Burt Kennedy's script is a model of precision and economy, every conversation fleshing out plot, motivation and character. Boetticher eschews close-ups, keeping his camera mostly at a distance, in either medium or long shots, the better to foreground his players amidst the dry, expansive landscapes. The film appears to have been shot entirely on location, most of it in Lone Pine, California. Scads of westerns were filmed at Lone Pine over the years, of course, but such is Boetticher's skill that he makes the scenery look brand new and unique. He also keeps things fresh by staging the action in a variety of natural environments, from great rocky bluffs and canyons, to sand dunes, prairie, meadow and pine forest. The result is a film that - thanks to Boetticher's eye for Cinemascope compositions, and the unshowy skill of his frequent collaborator on the Ranown movies, cinematographer Charles Lawton, Jr. (who lensed some heavy hitter westerns in his time, including Jubal, 3:10 to Yuma, Cowboy and Two Rode Together) - always looks good...in fact, frequently spectacular. The high caliber of script, performance and technical skills on display all work to make Ride Lonesome a terrific night at the movies - and everything's anchored by the dependable, sturdy, hard-working, quietly commanding screen presence of the star at its center, and the center of this blogathon: Mr. Randolph Scott.
This post is my contribution to the Randolph Scott Blogathon, hosted by Toby at his indispensable blog, 50 Westerns of the 50s. A big thanks to Toby for putting this event together. Please mosey on over to the corral there to check out the great posts by other bloggers, or click on the blogathon banner below.

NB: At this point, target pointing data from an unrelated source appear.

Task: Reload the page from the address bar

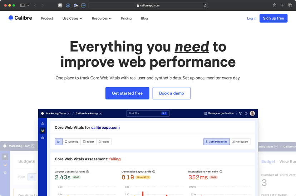Action: point(205,6)

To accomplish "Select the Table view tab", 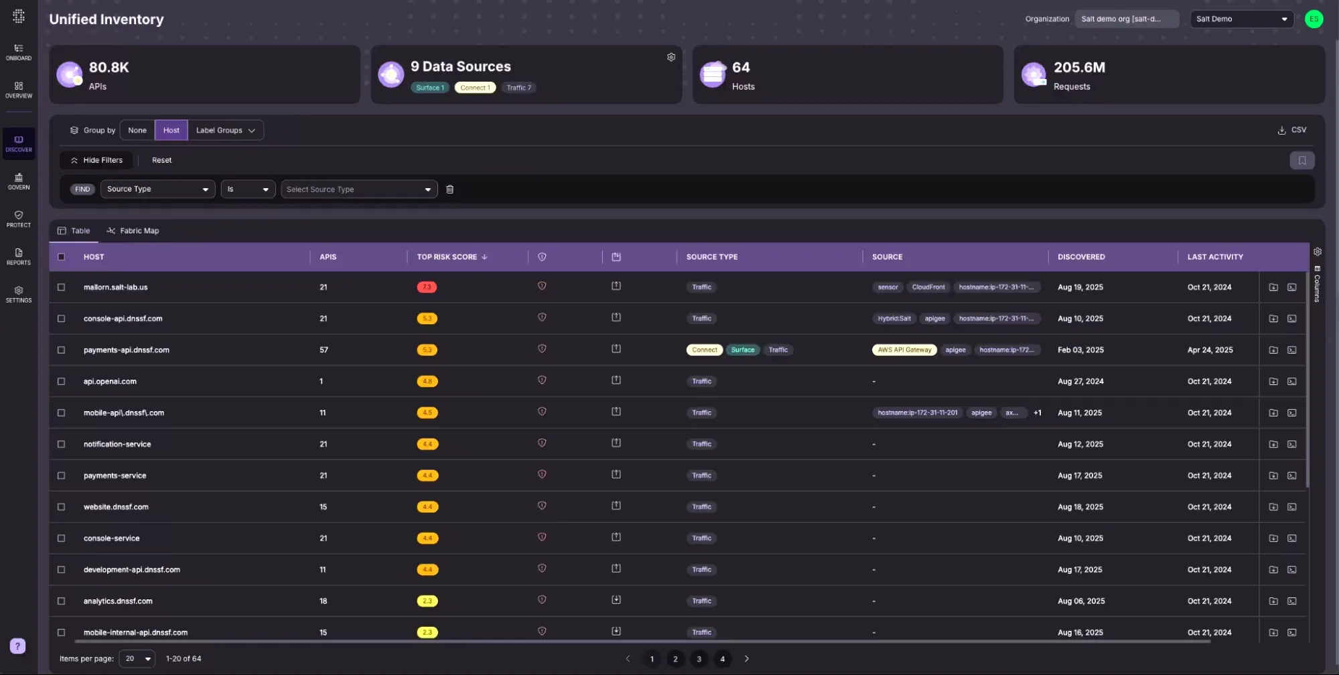I will click(x=74, y=230).
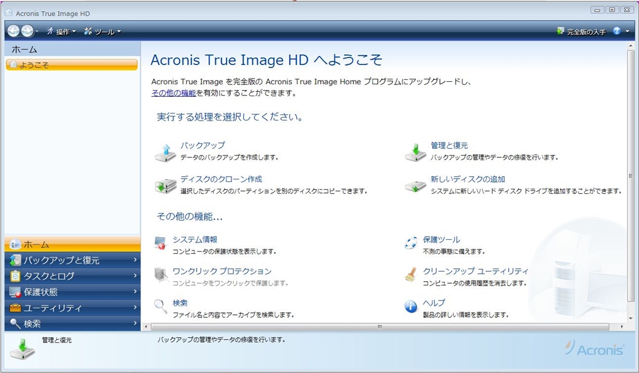The image size is (639, 373).
Task: Click the blue Help (ヘルプ) info icon
Action: (x=411, y=307)
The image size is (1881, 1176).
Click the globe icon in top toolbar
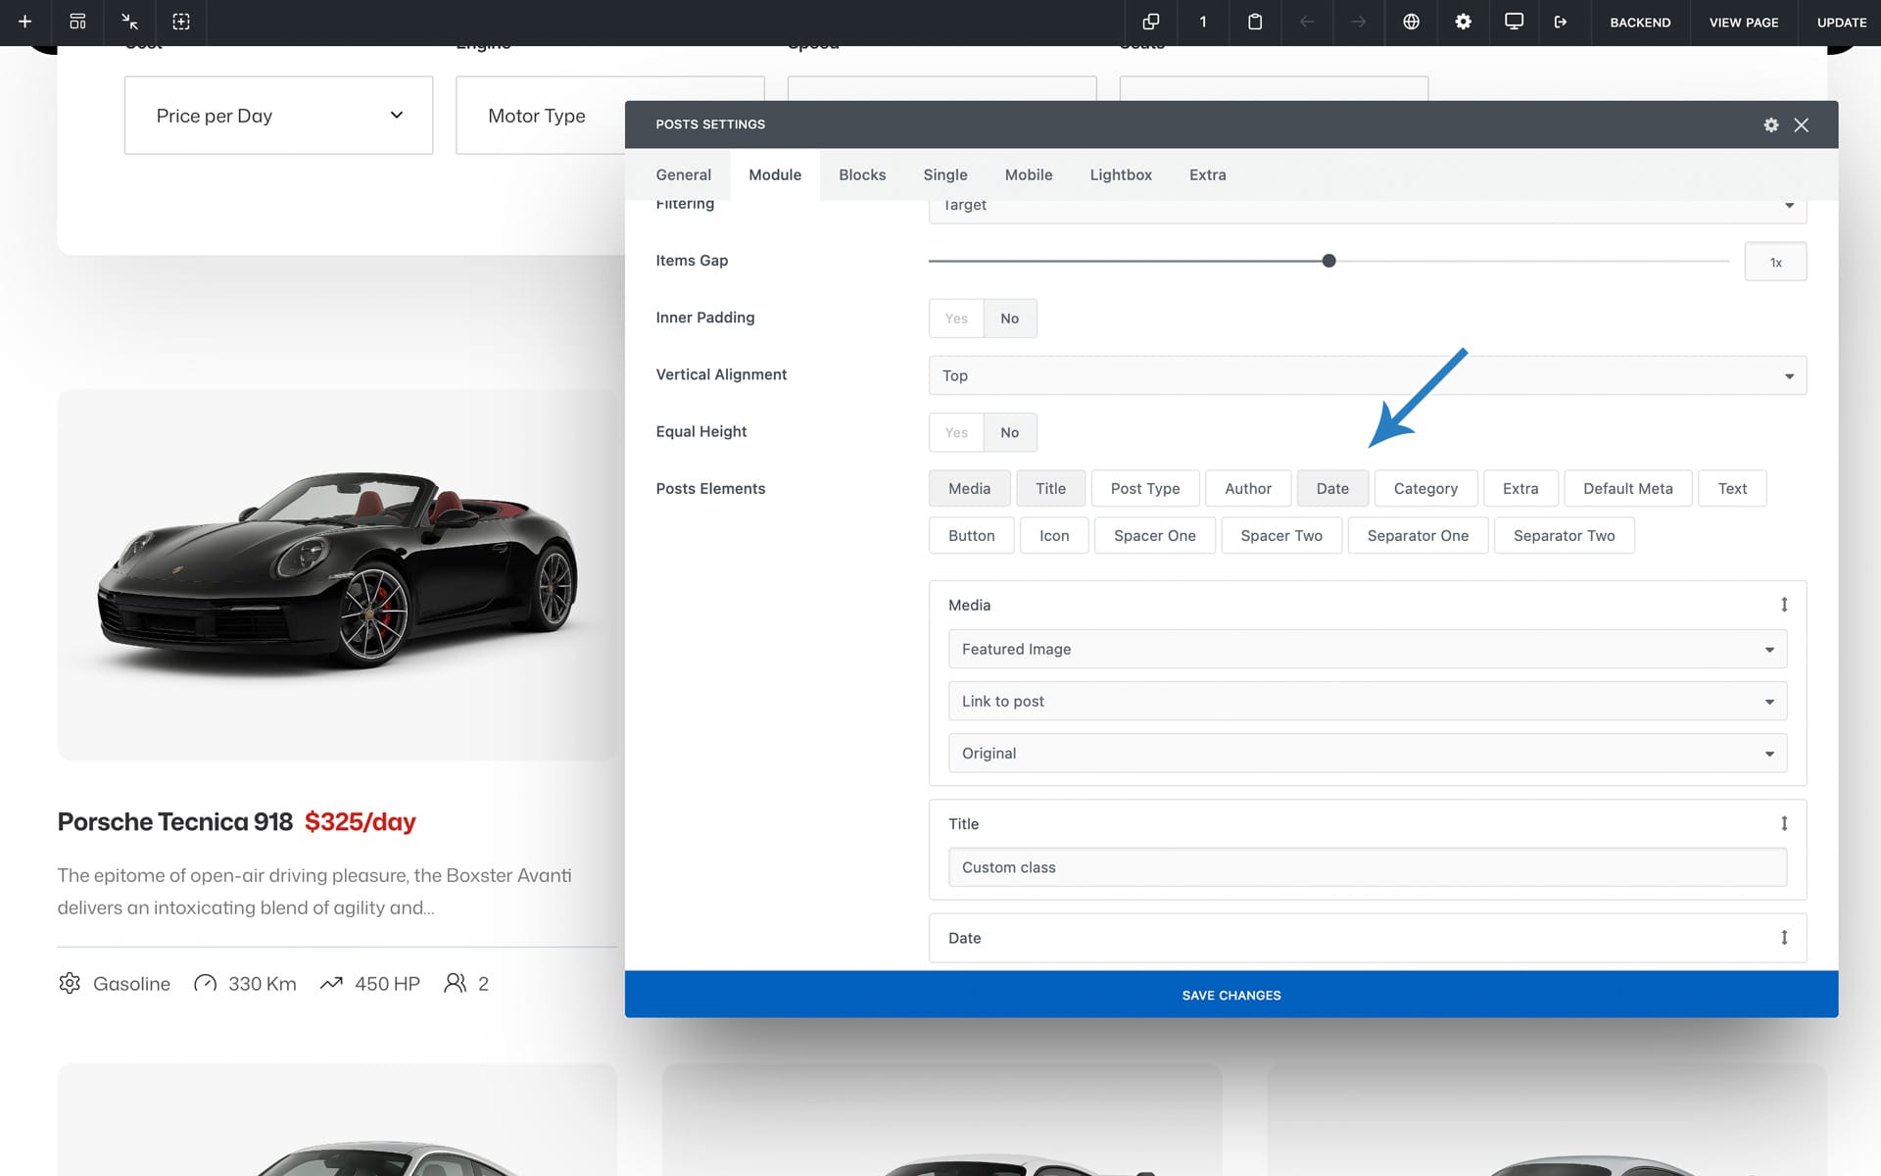click(x=1411, y=22)
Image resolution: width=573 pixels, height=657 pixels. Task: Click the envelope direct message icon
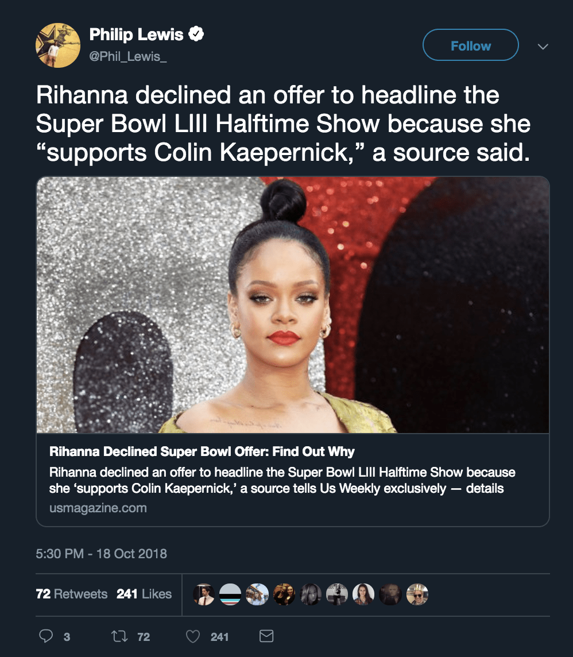[266, 636]
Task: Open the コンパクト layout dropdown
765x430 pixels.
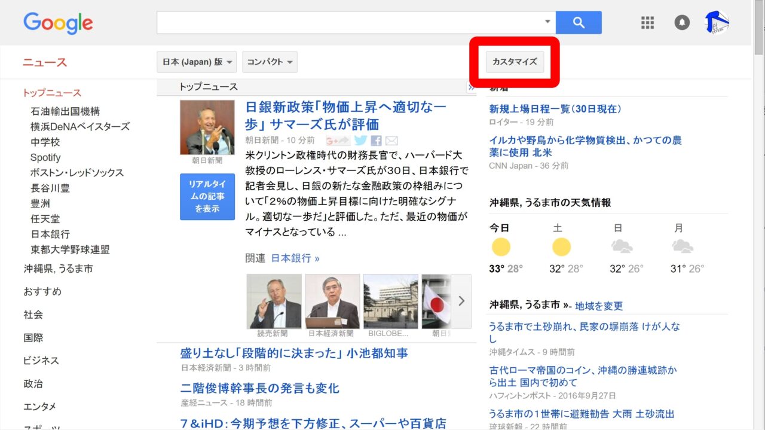Action: click(270, 62)
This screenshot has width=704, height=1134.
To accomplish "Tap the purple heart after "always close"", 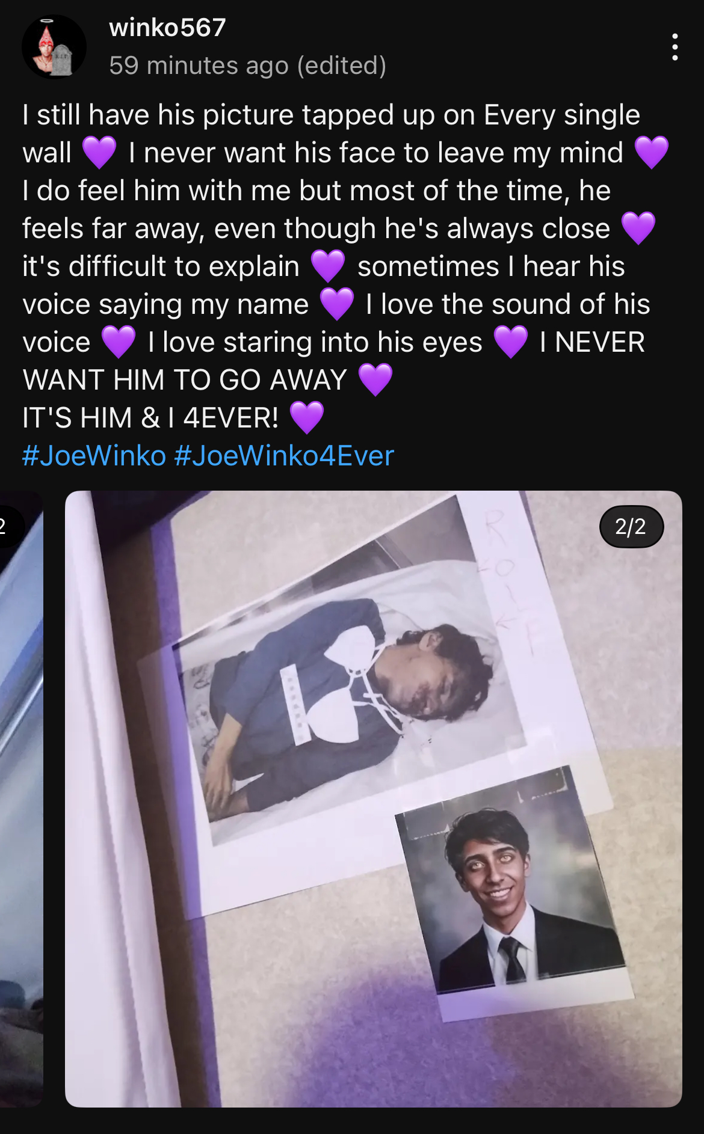I will [638, 228].
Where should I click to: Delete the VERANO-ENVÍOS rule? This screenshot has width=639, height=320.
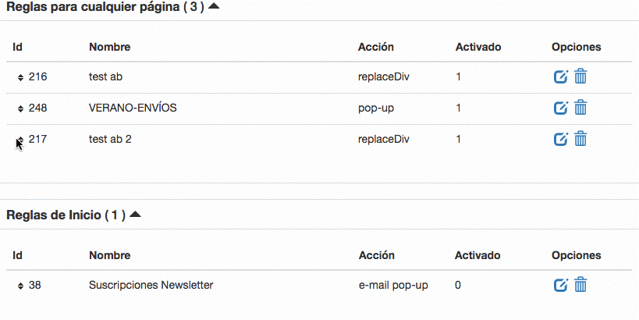[x=580, y=108]
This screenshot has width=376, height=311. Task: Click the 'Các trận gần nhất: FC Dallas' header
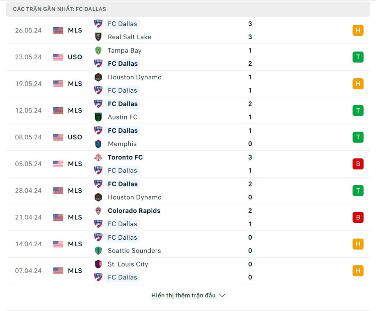point(59,9)
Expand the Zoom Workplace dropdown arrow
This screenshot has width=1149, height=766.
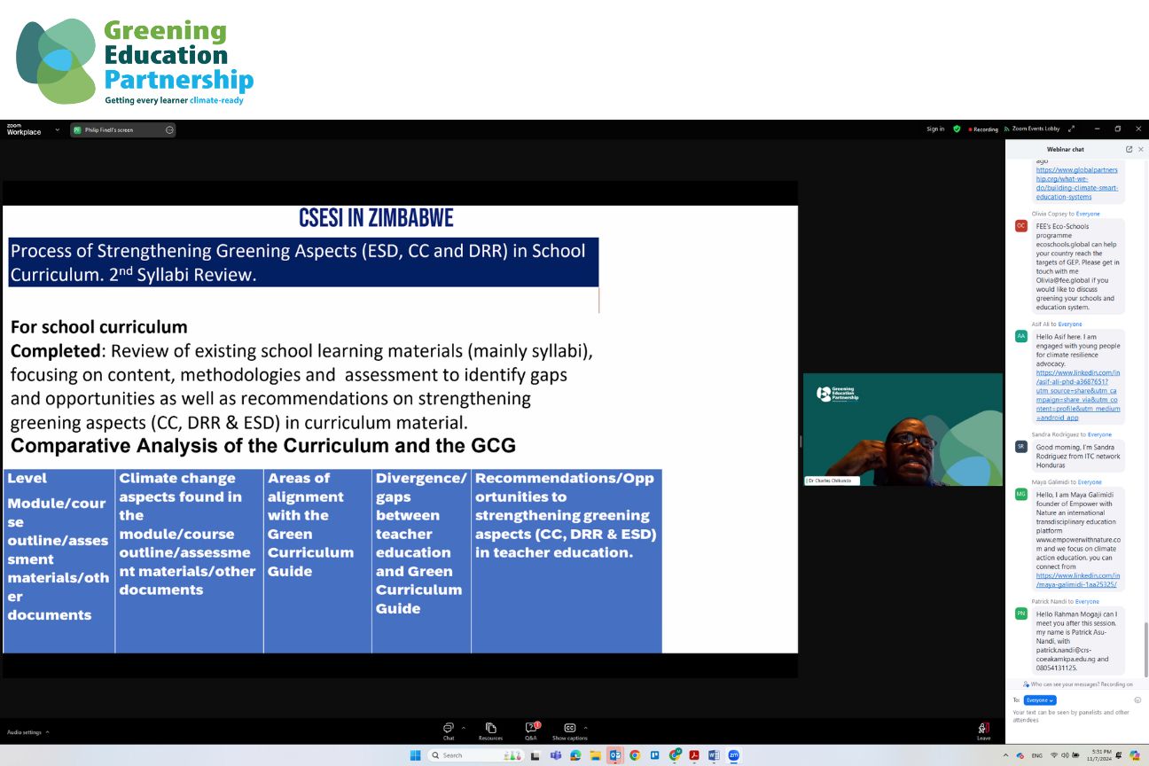click(x=58, y=129)
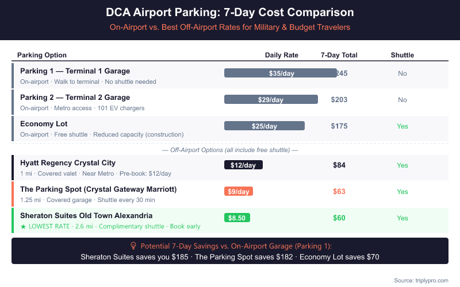Select the green $8.50 price badge
Screen dimensions: 460x287
(237, 218)
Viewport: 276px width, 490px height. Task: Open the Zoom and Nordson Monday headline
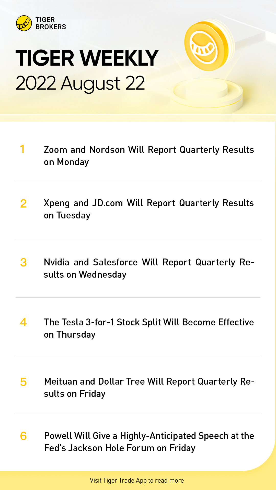click(x=149, y=156)
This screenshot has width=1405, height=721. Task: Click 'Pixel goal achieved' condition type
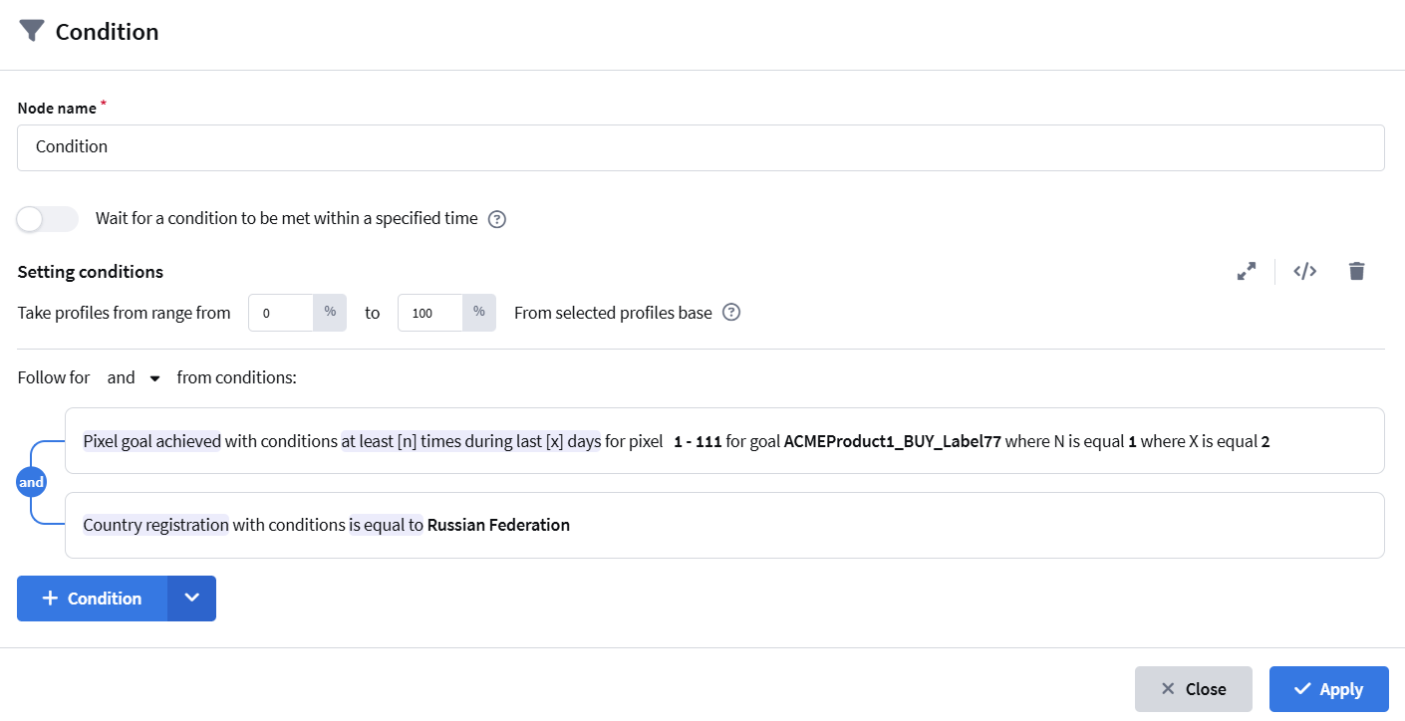[152, 441]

DVD Note: Here in Region 1, Ride Lonesome is part of the fabulous, now out-of-print and exorbitantly expensive The Films of Budd Boetticher collection from Sony (which also includes The Tall T, Decision at Sundown, Buchanan Rides Alone and Comanche Station). Each film gets its own disc, and there are several good extras on hand, including a brief yet insightful introduction by Martin Scorsese on Ride Lonesome. The transfers on all five films are quite nice, but if any movies are crying out for the sharper resolution of a Blu-Ray release, these are the ones. Since this is Sony we're talking about, not bloody likely, unfortunately.